Extracted material ::

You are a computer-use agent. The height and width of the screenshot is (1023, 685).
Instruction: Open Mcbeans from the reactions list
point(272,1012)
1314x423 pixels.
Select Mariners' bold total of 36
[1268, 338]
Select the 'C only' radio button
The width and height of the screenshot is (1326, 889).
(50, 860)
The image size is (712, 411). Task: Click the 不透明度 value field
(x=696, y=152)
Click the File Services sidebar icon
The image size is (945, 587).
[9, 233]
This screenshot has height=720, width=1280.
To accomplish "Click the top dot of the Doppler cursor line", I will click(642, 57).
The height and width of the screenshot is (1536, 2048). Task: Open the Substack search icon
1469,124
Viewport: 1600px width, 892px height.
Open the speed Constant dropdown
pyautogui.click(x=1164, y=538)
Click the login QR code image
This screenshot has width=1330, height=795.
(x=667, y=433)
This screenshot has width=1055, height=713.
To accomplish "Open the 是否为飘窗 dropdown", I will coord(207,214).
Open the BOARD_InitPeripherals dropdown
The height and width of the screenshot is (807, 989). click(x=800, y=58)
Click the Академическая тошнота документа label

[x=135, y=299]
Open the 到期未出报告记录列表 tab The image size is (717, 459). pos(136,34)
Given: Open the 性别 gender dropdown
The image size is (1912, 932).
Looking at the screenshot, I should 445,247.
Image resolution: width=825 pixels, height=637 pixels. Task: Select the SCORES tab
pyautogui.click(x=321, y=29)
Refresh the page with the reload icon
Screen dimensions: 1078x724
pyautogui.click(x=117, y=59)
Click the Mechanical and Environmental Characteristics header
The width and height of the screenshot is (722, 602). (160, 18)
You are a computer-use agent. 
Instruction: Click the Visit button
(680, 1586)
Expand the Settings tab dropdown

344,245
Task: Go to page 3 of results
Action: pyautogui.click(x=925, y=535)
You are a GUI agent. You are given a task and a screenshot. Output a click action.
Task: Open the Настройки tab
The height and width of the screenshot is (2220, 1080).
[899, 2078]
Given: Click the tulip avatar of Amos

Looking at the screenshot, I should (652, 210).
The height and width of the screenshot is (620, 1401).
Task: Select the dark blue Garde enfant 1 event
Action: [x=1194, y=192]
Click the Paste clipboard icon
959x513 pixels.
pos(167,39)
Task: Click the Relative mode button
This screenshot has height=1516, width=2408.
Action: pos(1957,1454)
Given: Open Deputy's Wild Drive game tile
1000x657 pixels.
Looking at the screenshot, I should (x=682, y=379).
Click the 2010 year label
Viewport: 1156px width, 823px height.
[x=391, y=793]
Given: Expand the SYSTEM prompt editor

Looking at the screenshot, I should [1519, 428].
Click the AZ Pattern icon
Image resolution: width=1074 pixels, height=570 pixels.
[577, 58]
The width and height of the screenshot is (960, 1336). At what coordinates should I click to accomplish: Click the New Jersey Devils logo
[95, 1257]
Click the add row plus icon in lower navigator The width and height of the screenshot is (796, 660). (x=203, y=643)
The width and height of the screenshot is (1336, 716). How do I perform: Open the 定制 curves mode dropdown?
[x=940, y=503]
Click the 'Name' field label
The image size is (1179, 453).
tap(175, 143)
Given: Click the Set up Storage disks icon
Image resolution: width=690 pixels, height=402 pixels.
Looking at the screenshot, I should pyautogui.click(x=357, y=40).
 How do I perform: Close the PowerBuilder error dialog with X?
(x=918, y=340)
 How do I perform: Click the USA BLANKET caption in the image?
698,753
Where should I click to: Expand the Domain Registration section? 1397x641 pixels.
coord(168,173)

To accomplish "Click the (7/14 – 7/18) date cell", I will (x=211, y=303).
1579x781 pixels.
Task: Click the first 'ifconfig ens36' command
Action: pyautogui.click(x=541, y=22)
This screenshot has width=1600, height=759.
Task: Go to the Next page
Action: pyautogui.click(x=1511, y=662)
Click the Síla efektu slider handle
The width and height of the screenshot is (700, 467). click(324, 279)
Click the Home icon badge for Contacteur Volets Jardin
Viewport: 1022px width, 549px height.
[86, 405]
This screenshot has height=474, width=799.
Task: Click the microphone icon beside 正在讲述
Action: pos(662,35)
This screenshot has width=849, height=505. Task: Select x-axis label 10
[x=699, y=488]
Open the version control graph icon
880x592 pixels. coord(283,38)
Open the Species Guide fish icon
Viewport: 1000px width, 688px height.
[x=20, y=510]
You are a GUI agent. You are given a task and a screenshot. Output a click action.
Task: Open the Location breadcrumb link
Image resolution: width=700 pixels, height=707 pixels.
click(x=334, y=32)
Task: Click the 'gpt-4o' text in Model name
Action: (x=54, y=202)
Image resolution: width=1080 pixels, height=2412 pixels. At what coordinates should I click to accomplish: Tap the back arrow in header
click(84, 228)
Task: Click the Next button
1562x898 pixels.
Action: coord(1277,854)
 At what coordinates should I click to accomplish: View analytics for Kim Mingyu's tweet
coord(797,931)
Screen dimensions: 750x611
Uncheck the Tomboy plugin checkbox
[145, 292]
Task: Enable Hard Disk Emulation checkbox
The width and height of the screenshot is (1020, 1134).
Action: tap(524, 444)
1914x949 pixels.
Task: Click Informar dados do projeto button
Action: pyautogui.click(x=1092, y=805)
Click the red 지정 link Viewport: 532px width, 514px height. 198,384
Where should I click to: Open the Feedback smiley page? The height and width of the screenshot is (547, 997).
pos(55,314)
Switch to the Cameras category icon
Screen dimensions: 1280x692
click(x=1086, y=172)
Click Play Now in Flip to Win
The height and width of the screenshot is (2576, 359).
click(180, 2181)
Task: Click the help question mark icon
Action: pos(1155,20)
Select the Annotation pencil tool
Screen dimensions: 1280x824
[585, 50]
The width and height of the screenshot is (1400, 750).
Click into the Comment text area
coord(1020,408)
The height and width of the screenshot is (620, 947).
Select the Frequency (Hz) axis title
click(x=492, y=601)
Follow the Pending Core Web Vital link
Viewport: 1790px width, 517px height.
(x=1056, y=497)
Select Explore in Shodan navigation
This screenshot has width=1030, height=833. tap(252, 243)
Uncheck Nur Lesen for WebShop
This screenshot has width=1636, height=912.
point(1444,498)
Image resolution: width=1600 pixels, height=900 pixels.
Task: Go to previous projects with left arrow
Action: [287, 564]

Exercise directions :: Consider the entries above and return each line with the string "link".

Exercise solution ::
Task: Open the Location breadcrumb link
Click the red 지정 link Viewport: 532px width, 514px height. 198,384
Follow the Pending Core Web Vital link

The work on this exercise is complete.